#### AIM OF THE TASK:
Can you lay out the lines starting at the one containing "Switch to the" and ending at the one containing "pos(33,735)" as a JSON list of strings, one string per line, with blank lines left out?

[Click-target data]
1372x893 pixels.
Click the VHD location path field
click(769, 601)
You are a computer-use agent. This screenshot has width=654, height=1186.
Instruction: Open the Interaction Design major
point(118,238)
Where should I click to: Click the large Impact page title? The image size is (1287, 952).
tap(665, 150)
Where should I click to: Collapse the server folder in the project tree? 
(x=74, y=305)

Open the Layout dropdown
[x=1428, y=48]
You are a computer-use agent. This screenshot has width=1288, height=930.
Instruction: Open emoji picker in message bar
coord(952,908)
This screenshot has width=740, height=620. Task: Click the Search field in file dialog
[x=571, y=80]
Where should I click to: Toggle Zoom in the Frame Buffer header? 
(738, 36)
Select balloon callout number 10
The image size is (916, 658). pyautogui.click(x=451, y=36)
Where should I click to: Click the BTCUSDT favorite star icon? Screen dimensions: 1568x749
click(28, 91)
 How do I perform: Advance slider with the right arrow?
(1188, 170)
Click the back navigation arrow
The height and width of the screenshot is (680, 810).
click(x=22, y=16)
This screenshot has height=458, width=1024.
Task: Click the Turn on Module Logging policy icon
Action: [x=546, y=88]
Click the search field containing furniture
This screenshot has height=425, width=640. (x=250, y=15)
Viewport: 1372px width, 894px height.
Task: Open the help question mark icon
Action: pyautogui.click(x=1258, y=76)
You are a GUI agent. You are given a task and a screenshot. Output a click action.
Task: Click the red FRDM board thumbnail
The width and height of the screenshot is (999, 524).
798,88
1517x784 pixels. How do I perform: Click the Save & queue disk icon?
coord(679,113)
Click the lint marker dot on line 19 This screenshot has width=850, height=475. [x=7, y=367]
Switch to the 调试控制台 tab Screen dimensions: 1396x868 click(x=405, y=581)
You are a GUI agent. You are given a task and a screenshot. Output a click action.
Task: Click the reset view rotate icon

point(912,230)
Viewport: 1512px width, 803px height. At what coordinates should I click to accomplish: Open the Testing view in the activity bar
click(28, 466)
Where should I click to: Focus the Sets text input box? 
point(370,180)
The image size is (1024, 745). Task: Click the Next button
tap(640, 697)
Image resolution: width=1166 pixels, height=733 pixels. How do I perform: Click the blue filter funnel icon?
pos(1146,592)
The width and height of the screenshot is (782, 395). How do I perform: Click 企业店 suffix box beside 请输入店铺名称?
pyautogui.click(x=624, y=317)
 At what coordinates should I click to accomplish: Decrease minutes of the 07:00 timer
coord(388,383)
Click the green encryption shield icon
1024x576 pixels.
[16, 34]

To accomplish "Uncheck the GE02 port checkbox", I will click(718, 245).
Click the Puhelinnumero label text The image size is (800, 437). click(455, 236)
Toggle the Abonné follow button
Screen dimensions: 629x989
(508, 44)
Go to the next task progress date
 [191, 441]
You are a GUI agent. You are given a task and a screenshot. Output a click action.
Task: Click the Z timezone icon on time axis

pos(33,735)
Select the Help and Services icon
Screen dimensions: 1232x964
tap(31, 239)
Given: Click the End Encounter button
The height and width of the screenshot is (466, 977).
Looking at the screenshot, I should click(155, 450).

#### FULL RESPONSE:
[
  "Switch to the 调试控制台 tab Screen dimensions: 1396x868 click(x=405, y=581)",
  "You are a GUI agent. You are given a task and a screenshot. Output a click action.",
  "Task: Click the reset view rotate icon",
  "point(912,230)",
  "Viewport: 1512px width, 803px height. At what coordinates should I click to accomplish: Open the Testing view in the activity bar",
  "click(28, 466)",
  "Where should I click to: Focus the Sets text input box? ",
  "point(370,180)",
  "The image size is (1024, 745). Task: Click the Next button",
  "tap(640, 697)",
  "Image resolution: width=1166 pixels, height=733 pixels. How do I perform: Click the blue filter funnel icon?",
  "pos(1146,592)",
  "The width and height of the screenshot is (782, 395). How do I perform: Click 企业店 suffix box beside 请输入店铺名称?",
  "pyautogui.click(x=624, y=317)",
  " At what coordinates should I click to accomplish: Decrease minutes of the 07:00 timer",
  "coord(388,383)",
  "Click the green encryption shield icon",
  "1024x576 pixels.",
  "[16, 34]",
  "To accomplish \"Uncheck the GE02 port checkbox\", I will click(718, 245).",
  "Click the Puhelinnumero label text The image size is (800, 437). click(455, 236)",
  "Toggle the Abonné follow button",
  "Screen dimensions: 629x989",
  "(508, 44)",
  "Go to the next task progress date",
  " [191, 441]",
  "You are a GUI agent. You are given a task and a screenshot. Output a click action.",
  "Task: Click the Z timezone icon on time axis",
  "pos(33,735)"
]